The Tories have of course taken a less constructive approach: criticising everything the Labour Welsh Government does, and all the while singing the praises of the incompetent UK government.

While I do appreciate that the Welsh Government is trying its best in a difficult situation, it has made mistakes, and I would be failing in my role as an opposition member if I were not holding them to account for this.

The worst of these mistakes, in my opinion, was their failure to protect care homes at the beginning of the crisis, when they refused to roll out testing to all asymptomatic residents and allowed over a thousand residents to return to their care home from hospital without a test.

They were too slow to act and many people died as a result of this failure.

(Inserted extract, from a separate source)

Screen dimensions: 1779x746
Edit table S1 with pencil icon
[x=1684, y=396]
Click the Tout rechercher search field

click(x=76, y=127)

Lessons have to be learned from those shocking mistakes.

Every now and again, an issue is brought to my attention that represents a clear injustice, or even worse, a policy that could actually endanger lives.

A few weeks ago, a care home from Caerphilly contacted me to say they’d been excluded from the Welsh Government’s pledge to vaccinate “all care homes” in the first priority groups.

I investigated the issue, and it turned out that the pledge only applied to care homes for older people.

This meant that people with learning disabilities living in care homes would have to wait weeks – perhaps months – for vaccination, even though they’re up to 30 times more likely to die from Covid19.

I therefore started to campaign for people with learning disabilities to be prioritised, working in conjunction with care homes, charities and the families of those affected by this ill-thought through policy.

The First Minister initially refused to change the policy, but the campaign built momentum, which included Jo Whiley sharing her experiences of the difficulty of looking after her sister, who had caught the virus and was extremely difficult to treat because of her condition.

This week, we had the brilliant news that the policy would finally change. People with learning disabilities would indeed be prioritised, and this was a hugely important victory for them and their families.

It isn’t often in politics (particularly in opposition) that we are able to bring about changes in policy that will have such an immediate impact, and that will actually save lives. When I first graduated, I had the honour of helping bring in new laws in Westminster relating to stalking and coercive control. This week, I felt the same privilege of knowing that I had played a small part in this important campaign. My heartfelt congratulations and best wishes go out to the campaigners and the families whose loved ones will now be receiving the vaccine imminently.